Resulta deliberadamente ambiguo e induce a confusión, explicar la naturaleza de las relaciones Iglesia-Estado desde una perspectiva católica utilizando la categoría de “separación”, concepto reiteradamente condenado por el Magisterio eclesiástico hasta fechas bien recientes.
 
Más correcto sería hablar de “distinción”, aunque no si se pretenden eludir las responsabilidades religiosas del Estado. Solamente para resaltar que el catolicismo hace posible una relación concordada entre ambas potestades que resulta imposible allí donde el Estado y la Iglesia viven ignorándose mutuamente o en aquellas otras culturas donde se impone la unificación de lo político y de lo religioso. “Teocracias” todavía las hay, en países de religión judía o musulmana, en naciones —por cierto — muy admiradas por nuestros socialistas y liberales.
------------
Ejercicio propuesto — Prosiga el texto sobre las relaciones entre la Iglesia y el Estado a partir de su última oración.
------------
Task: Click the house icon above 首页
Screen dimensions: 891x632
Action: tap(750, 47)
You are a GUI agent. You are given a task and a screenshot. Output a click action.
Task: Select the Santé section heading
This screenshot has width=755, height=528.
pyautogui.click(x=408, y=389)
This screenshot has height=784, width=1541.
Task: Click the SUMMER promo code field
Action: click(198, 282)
------------
Resultado del ejercicio —
En realidad, el Derecho y el Estado poseen en el catolicismo una significación religiosa “relativa”. Es decir, son capaces de recibir una inspiración religiosa conservando su propia personalidad de manera análoga a como los individuos son transformados por la acción de la gracia sin anular por ello el orden natural. Por eso, el Derecho positivo debe concretar un Derecho natural que se asienta en la suprema ley divina y el bien común que la autoridad civil reconoce como fin no solamente no puede ser ajeno al destino eterno del hombre sino que se debe ordenar a él.

En la gestación histórica de la sociedad, del Estado y del Derecho, la religión católica no determina de manera unívoca y previa formas y sistemas concretos pero ejerce una doble influencia al oponerse a la esencia de determinadas realizaciones (por ejemplo, cuando se declara al comunismo “intrínsecamente perverso”) y al inspirar una estructura fundamental y un espíritu en quien legisla o administra justicia (por ejemplo, la salvaguardia y los límites de la propiedad privada).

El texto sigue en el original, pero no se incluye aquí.